屋久島ブック2012_b0178335_543243.jpg 屋久島ブック2012が発売になって見本誌が届いた。昨年にひきつづき、表紙のほかに巻頭グラビアも担当しました。なんとういうか、少し感慨深いです。

 僕はもともとスタジオで商品などを撮るカメラマンとしてスタートしました。しかし地方都市で活動していたので、撮るものを選ぶことはできません。店舗の取材に行って料理を撮ったり、人物を撮ったりと、依頼を受ければ何でも撮っていました。それはそれで好きな撮影であったのですが、一方で、自分が撮りたい写真を自由に撮ってみたいという欲求も同時に抱えていました。

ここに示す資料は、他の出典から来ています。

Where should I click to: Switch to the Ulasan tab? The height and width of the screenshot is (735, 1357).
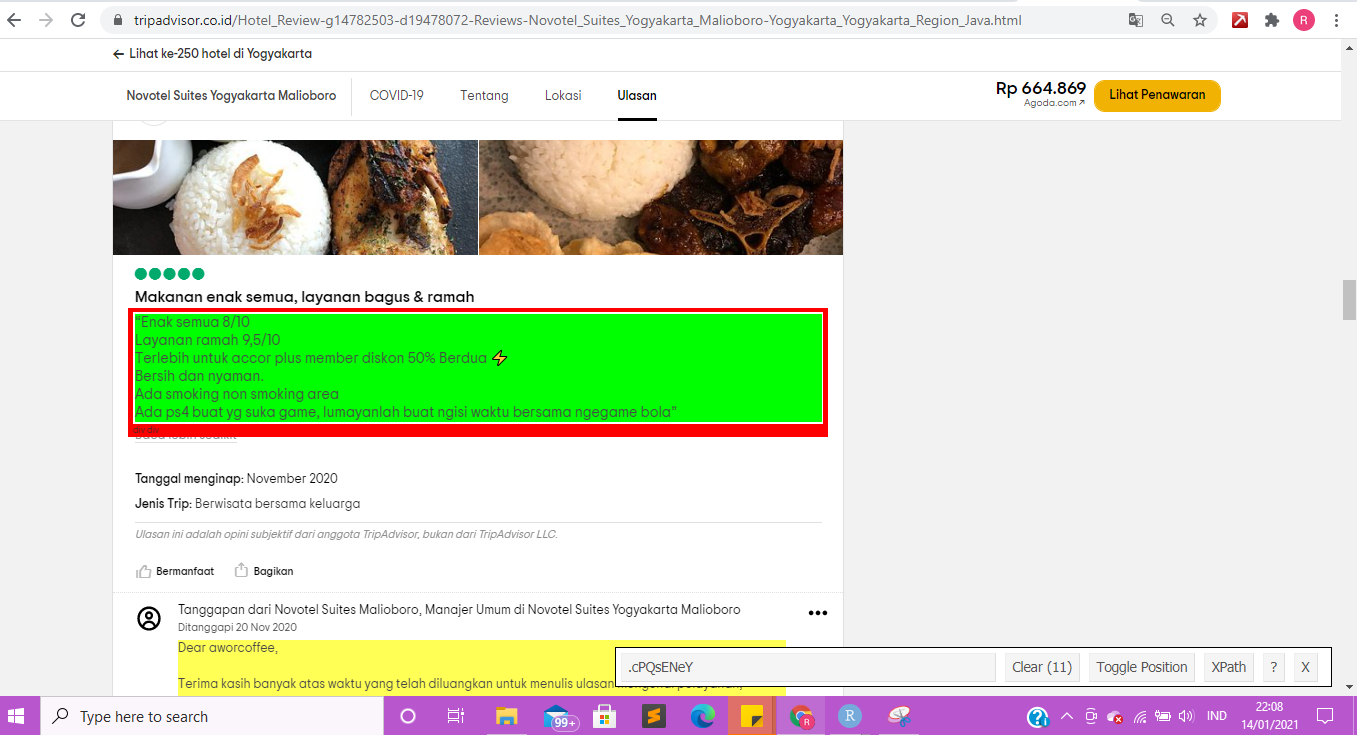[637, 95]
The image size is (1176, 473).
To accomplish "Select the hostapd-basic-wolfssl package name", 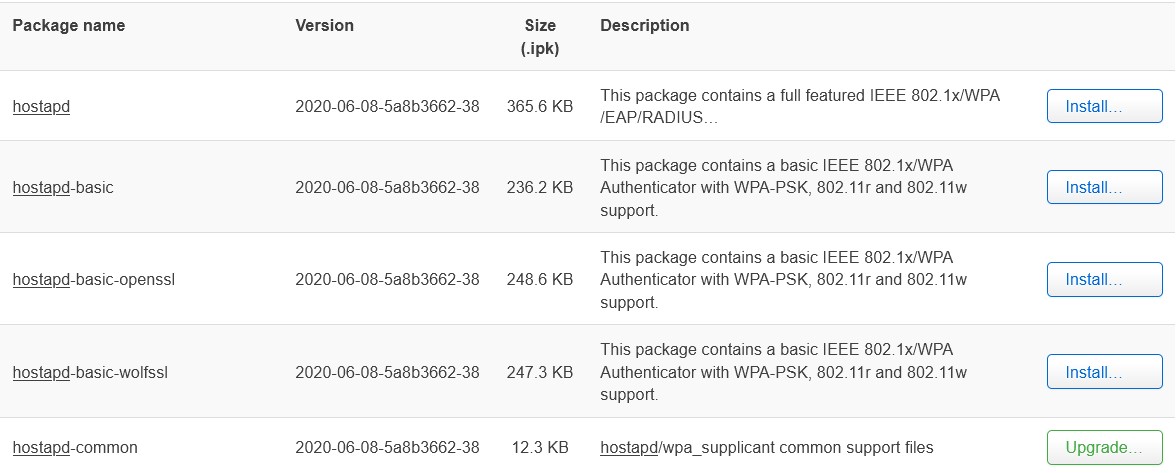I will coord(90,373).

 屋久島へ移住した後、それが実現しました。毎日時間の許す限り、自分の好きな写真を自由に撮ることができるのです。しかしその一方で、その写真はまったく売れるアテの無い写真でもありました。予め依頼された写真であれば、その依頼に応えることで対価が約束されています。しかし、自分が自由に撮る写真にはそうした約束がありません。手持ち資金を切り崩しながら、ひたすら先行投資です。でも僕は幸せでした。人生において、とことん好きな写真に打ち込める期間というのは本当に貴重です。とにかくがむしゃらに撮りまくったのです。

 そうして撮り溜めた写真がこうして全国の書店に並ぶムック本の巻頭グラビアを飾ったのです。ほんの数年前まで、屋久島ブックというムック本を僕は憧れの目で眺めていました。いつか屋久島ブックの表紙を撮りたいな、と思いながら、それはどんな写真だろうか?と自問しながら、屋久島に立ち向かっていました。佐野元春さんの古いインタビュー記事に「TVで黒柳徹子さんの歌番組を見た後、TVを消して、僕は自分の歌を歌ってみるのだ。そうして、それが番組にふさわしいのかどうか?考えてみるんだ」という主旨のもがありました(かなり古い記憶ですが)。僕にとっての屋久島ブックは、ここでいう黒柳徹子さんの歌番組(つまりは、ザ・ベストテン)でした。。

 屋久島ブックの中で、僕は店舗取材もやっていますが、そうして取材に行ったある先でこんなことを言われました。「屋久島ブックに載るの、目標だったんです。」と。はい、だから、その気持ち僕も良く分かります。僕の書棚には、今年で9冊目の屋久島ブックが並びました。毎年本が出ると、擦り切れるまで読んでいましたから。

 いつしか自分が制作に係わるようになり、本の見方も変わりました。色々な意味で情報発信する側の責任も感じます(カメラマンはなかなかそこまで踏み込めないのですけどね)。でもいい編集者と出会って、少しは僕の考えも取り入れて貰えました。僕なりに、島に住んでいる人間として、その視点でお願いしたこともあります。意を汲んで、配慮してもらえたことには感謝です。

 そうそう、今回の本には、生粋の島っ娘が三人モデルとして登場します。僕も少しだけ、撮影させて貰いましたけど、やっぱり撮影はやり易かったですね。だって、カメラマンもモデルも知り合いなんだから。こうして、全国の書店に並ぶメジャー誌が、すこしでも島の側に寄り添って本づくりをしてくれたことは、ほんとうによかったなぁ~と僕は思ったりするのです。